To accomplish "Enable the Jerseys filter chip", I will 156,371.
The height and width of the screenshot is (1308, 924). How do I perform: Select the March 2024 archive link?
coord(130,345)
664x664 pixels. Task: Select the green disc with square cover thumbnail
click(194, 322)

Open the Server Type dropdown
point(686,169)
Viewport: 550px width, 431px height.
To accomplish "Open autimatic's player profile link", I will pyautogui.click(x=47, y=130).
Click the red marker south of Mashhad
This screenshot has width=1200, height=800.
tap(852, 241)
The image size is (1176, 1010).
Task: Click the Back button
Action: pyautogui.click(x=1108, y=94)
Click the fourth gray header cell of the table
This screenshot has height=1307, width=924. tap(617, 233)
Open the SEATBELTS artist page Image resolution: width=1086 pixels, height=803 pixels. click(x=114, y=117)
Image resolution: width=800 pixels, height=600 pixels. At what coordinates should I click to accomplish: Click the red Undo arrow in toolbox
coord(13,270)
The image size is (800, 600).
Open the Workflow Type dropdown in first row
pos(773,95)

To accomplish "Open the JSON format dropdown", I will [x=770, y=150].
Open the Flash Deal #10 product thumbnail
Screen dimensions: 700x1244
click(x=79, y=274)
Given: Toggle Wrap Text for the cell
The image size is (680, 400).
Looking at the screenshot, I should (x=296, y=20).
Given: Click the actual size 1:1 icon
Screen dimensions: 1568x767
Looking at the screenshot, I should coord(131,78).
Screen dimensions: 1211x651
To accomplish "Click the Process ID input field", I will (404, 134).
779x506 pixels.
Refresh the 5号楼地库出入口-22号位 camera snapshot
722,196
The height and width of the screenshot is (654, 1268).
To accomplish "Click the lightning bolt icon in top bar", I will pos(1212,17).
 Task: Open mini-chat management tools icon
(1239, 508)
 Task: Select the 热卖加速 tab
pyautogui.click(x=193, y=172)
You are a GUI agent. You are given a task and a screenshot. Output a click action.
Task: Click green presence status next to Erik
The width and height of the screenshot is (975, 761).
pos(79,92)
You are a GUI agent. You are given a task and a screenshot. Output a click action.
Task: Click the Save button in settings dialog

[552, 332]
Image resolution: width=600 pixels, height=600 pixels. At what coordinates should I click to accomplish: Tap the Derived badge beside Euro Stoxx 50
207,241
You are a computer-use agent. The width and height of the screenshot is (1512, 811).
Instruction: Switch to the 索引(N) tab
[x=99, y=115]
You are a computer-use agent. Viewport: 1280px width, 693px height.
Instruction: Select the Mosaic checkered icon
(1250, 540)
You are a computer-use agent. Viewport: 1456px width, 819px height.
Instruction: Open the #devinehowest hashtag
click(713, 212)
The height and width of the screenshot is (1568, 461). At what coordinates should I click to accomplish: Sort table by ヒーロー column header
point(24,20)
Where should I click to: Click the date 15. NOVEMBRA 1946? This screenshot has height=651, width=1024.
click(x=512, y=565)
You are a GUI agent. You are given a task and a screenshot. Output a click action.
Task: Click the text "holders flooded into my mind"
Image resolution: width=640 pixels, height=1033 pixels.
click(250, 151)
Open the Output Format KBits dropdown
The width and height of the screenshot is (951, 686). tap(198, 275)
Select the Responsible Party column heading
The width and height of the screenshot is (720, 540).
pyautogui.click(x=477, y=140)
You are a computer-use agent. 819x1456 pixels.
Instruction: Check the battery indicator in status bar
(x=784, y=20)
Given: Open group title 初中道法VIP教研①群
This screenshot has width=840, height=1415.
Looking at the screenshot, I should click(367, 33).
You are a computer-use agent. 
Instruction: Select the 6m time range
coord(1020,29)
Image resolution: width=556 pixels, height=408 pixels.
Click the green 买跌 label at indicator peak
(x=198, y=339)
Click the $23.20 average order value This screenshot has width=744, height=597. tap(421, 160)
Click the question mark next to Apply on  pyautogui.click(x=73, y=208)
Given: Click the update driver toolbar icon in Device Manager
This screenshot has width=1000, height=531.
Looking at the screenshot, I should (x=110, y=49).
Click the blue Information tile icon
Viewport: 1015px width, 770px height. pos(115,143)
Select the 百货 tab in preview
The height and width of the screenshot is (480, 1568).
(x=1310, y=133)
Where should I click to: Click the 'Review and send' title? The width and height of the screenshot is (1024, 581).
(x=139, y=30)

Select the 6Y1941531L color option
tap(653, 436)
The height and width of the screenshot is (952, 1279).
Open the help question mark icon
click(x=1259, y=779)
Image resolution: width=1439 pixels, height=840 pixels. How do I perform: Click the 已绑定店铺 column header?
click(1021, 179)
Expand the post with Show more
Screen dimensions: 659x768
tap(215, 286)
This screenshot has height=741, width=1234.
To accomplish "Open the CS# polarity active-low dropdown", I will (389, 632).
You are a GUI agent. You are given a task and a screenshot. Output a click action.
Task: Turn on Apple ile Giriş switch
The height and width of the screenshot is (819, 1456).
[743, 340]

→ **Exercise description**: Report every line above that has the string "computer" in it.

→ **Solution to this task**:
You are a computer-use agent. The width and height of the screenshot is (1512, 811).
You are a computer-use agent. Viewport: 1280px width, 693px height.
You are a computer-use agent. Viewport: 1456px width, 819px height.
You are a computer-use agent. 819x1456 pixels.
You are a computer-use agent. 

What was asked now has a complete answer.